■ **Exercise instructions**
The copy must hold exactly the lines from the one with "You are a computer-use agent. 688x366 pixels." through the end of the listing below, and nothing else, with no pictures.

BEGIN

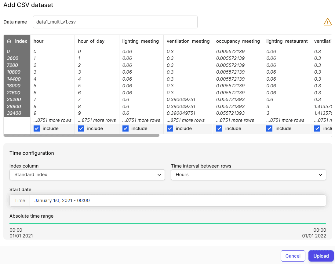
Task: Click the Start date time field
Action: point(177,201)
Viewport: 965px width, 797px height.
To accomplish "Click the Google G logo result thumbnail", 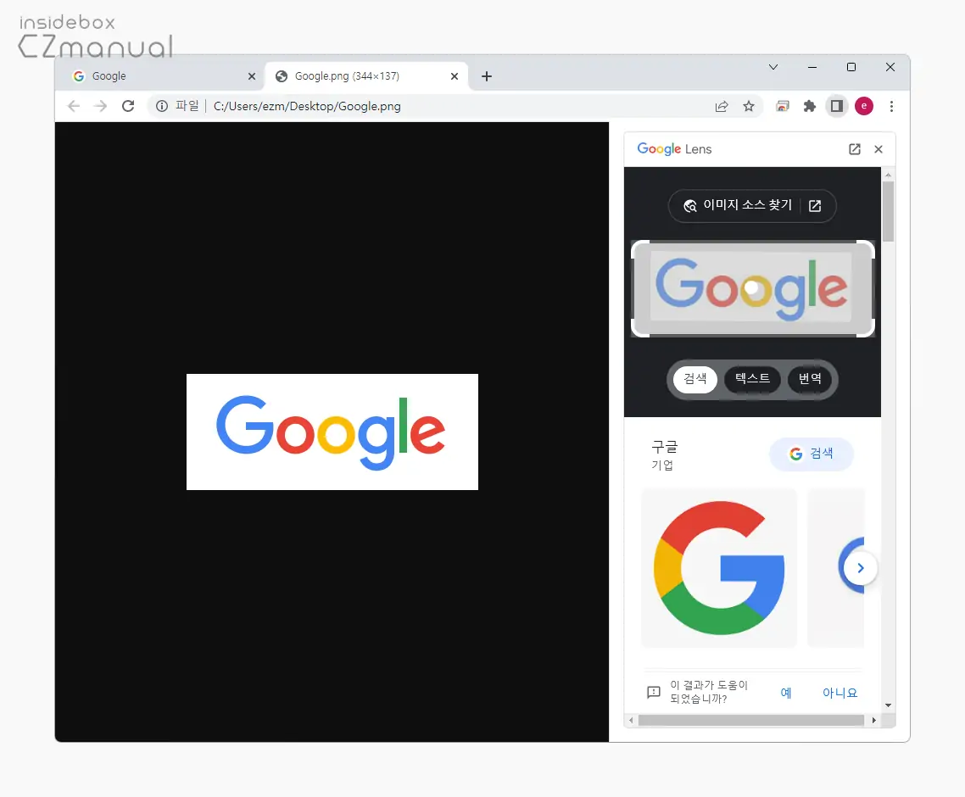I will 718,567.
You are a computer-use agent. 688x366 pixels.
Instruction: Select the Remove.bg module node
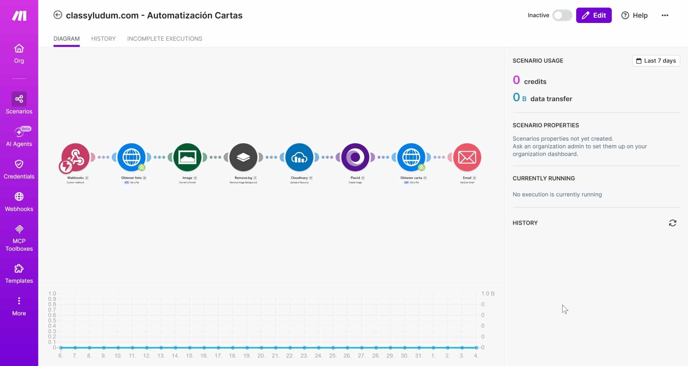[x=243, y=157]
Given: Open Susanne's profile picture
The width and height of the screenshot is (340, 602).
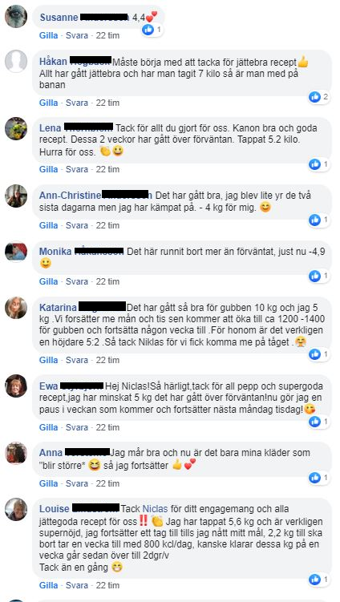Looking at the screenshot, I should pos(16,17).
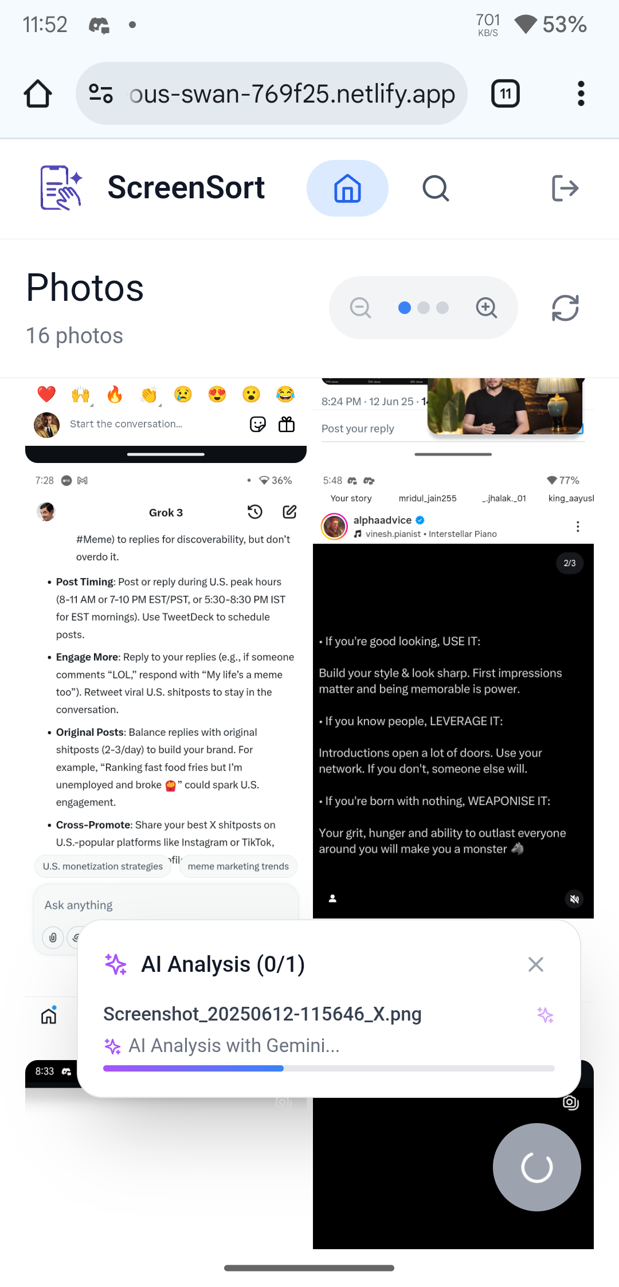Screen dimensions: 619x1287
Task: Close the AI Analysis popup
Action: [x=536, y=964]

END

■ **Task response**
You are a computer-use agent. 688x366 pixels.
Instruction: Select the Remove.bg module node
[x=243, y=157]
Given: Open Susanne's profile picture
The width and height of the screenshot is (340, 602).
Looking at the screenshot, I should pos(16,17).
Screen dimensions: 619x1287
Task: Close the AI Analysis popup
Action: [x=536, y=964]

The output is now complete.